Peter Sellers delivered a performance of a lifetime in Stanley Kubrick’s Dr Strangelove, which followed a vital role in his earlier film, Lolita, but that didn’t mean that the actor was only going to say nice things about the legendary director.

Sellers might have been a comedy legend, but he was also quite the controversial figure, frequently clashing with his colleagues in a way that you can hardly deem professional. But when you’ve delivered a performance as magnificent as Sellers doing three different parts in Kubrick’s anti-war classic, you can get away with a lot. And that includes slagging off the director’s great meditation on the nature of violence, A Clockwork Orange. 

The film was released in 1971 to mixed critical reception, because while the film was undeniably stylish and well-acted, some scenes just seemed too far for some audiences to stomach. When your main character is as criminal as Malcolm McDowell’s Alex DeLarge, audiences are naturally going to struggle. You’re typically meant to root for your main character to some degree, even when they do something bad, but here, we see Alex perform a rendition of ‘Singin’ in the Rain’ as he rapes a woman, and he even kills another with a giant penis sculpture.

He has no respect for others, even his so-called friends, or droogs, as he calls them, and sees himself as some violent cult leader, not exactly a Manson-esque figure but certainly the kind to recognise a power in himself to get his dim-witted droogs to do whatever he wants them to do. Evil seems to be an inherent part of Alex’s personality, which leads him to be subjected to a new kind of psychological treatment known as the Ludovico technique. It’s pretty brutal.

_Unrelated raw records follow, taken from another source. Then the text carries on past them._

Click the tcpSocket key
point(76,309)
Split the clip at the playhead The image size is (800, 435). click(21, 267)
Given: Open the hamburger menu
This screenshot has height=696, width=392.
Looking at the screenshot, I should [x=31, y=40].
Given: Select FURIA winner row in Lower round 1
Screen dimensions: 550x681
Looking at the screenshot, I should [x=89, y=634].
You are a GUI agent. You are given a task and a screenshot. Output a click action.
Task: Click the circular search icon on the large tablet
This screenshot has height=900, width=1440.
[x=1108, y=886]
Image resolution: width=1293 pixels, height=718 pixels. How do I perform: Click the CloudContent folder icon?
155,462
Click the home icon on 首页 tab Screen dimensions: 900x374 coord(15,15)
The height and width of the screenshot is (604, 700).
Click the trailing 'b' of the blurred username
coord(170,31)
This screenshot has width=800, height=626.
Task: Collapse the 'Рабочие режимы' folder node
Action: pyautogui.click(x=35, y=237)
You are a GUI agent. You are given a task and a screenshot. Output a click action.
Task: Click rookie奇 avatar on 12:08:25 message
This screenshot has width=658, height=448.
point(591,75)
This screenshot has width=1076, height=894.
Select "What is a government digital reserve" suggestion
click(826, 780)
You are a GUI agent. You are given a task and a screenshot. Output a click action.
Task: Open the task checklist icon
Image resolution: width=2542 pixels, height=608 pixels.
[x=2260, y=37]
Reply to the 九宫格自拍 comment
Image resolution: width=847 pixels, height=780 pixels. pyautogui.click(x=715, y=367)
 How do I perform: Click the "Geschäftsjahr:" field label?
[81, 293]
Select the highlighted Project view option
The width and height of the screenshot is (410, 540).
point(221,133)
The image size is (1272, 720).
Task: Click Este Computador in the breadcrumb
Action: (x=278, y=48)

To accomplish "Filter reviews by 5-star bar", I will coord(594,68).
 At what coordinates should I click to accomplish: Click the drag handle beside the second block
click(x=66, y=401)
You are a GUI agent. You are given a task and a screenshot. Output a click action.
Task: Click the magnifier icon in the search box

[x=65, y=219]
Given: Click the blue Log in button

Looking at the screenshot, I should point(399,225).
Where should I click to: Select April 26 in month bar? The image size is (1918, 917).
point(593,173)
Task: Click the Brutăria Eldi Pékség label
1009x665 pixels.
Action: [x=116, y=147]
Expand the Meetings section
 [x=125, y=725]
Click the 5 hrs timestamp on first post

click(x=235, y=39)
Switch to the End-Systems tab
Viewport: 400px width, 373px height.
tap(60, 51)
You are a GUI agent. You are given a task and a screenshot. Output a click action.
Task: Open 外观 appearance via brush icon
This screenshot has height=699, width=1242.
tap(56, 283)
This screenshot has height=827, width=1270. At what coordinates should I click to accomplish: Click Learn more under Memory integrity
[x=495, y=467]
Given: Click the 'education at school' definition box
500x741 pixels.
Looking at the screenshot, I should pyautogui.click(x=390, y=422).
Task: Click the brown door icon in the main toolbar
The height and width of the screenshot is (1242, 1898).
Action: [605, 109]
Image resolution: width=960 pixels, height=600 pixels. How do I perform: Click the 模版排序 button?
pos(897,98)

Forced to listen to his beloved Beethoven with his eyes clamped open as horrific videos play out in front of him, Alex’s whole demeanour soon changes, becoming a shell of his former, violent self. It’s a terrific satirical exploration of violence, morality, and the irony of a government’s attempts to crack down on the public’s disorder. What does being good really mean?

Sellers wasn’t convinced that Kubrick’s film sent a good message to audiences, telling the Chicago Sun-Times, “I hated A Clockwork Orange. I thought it was the biggest load of crap I’ve ever seen for years. Amoral”. Going as far as calling the movie “amoral” shows just how off-putting Sellers found the film, and that he potentially missed the point.

“I think because of the violence around, today it’s lamentable that a director of Stanley Kubrick’s distinction and ability should lend himself to such a subject. I’m not saying that you can’t pick up that book, read it, and put it down. But to make it as a film, with all the violence we have in the world today, to add to it, to put it on show, I just don’t understand where Stanley is at.”

The conversation of screen violence ethics is one that has long caused significant controversy and endless debate, with movies like Michael Haneke’s Funny Games directly addressing the topic with a meta edge. You’re never going to satisfy every viewer; someone is always going to find a film too violent or too tame, but it’s important to get people talking about how we consume violence in the media, which I’d argue A Clockwork Orange certainly achieves. It seems like Sellers just didn’t care for the bold film, and he had no qualms about making his opinion known.